— Спасибо. Метро, правда, может закрыться, и вы не успеете.
Дала ему понять, что разрешается только проводить. Никакого продолжения.
— Вы замужем?
— Нет, я давно развелась. Почти уже год. Живу с сыном.
Алексей спросил, как зовут сына. Она ответила. Они шли по бульвару в сторону Кропоткинской.

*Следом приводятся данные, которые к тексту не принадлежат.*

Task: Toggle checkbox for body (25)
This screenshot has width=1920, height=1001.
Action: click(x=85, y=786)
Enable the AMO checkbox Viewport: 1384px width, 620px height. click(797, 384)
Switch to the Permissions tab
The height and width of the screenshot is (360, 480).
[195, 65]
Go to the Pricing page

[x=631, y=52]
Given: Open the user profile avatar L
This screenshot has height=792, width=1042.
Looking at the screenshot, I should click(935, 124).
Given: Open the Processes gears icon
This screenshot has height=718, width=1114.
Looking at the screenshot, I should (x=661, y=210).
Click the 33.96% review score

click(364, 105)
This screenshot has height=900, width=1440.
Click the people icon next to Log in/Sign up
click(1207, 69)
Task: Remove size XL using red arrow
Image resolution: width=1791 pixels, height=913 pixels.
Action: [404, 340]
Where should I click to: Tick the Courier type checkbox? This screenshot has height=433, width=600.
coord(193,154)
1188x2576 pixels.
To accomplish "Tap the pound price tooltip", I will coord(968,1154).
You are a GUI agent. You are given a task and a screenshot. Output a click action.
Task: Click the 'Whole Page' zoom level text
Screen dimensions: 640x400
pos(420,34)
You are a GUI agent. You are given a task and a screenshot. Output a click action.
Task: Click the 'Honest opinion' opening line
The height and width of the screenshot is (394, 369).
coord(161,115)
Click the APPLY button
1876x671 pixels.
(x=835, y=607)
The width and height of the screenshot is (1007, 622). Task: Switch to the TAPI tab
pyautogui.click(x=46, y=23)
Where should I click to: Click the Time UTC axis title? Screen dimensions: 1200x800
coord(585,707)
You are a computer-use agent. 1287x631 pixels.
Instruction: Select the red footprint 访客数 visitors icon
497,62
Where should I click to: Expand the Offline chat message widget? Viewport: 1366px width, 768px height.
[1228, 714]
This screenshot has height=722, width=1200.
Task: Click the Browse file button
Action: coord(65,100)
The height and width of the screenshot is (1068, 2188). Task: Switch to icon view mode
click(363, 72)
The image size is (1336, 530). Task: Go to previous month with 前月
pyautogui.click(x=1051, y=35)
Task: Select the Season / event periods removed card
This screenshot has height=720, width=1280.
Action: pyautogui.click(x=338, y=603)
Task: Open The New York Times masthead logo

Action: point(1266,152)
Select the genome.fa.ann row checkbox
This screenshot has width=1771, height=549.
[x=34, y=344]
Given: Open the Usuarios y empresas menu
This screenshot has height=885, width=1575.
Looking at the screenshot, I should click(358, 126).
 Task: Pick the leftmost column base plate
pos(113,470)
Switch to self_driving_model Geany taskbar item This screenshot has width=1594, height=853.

— Ой, я не могу! — вдруг засмеявшись, сказала она и легонько взяла его под руку. — Я видела этот спектакль! А вы и не поняли, да? Но я подошла, потому что… — И, оборвав смех, отпустила его рукав. — У вас было очень больное лицо.
— Больное? — удивился он.
Она кивнула.
— Вам что, стало жалко меня?
— Да, жалко и как-то неловко.
Он пожал плечами. Она искоса взглянула на него своими темными глазами:
— А вы? Вы женаты? Но только не врите.
— Зачем мне вам врать? — волнуясь, сказал он. — Нет, я не женат. Мы расстались с женою. Она теперь с кем-то живет, я не знаю.
— И вы не ревнуете?
— Нет, не ревную.
Она недоверчиво приподняла плечо и потерла перчаткой тонкую переносицу.
— А я вот всегда ревновала. Ужасно. У нас, у актеров, иначе не принято.
— Актеров?
Она махнула рукой.
— Актеров! Его-то все знают. По улице стыдно ходить. Сериальщик. Такой длинноносенький. — Нарисовала в воздухе длинный нос. — Но симпатичный. Еще бы не пил, так вообще просто прелесть. Но пьет. И гуляет. Мерзавец, короче. Ну, хватит об этом.
И снова взяла его под руку. Ее прикосновения вызывали странное ощущение никогда не испытанного прежде счастливого покоя, который блаженно туманил рассудок, стекал по затылку и был во всем мире: в деревьях, в домах, в молчаливых прохожих.
Она приостановилась:
— Вы близко живете?
— Живу? Далеко. В Загорянке.
— Что вас занесло в Загорянку?
— Оставил квартиру жене. Жить-то негде, — и тут же добавил: — У нас была дочка, она умерла.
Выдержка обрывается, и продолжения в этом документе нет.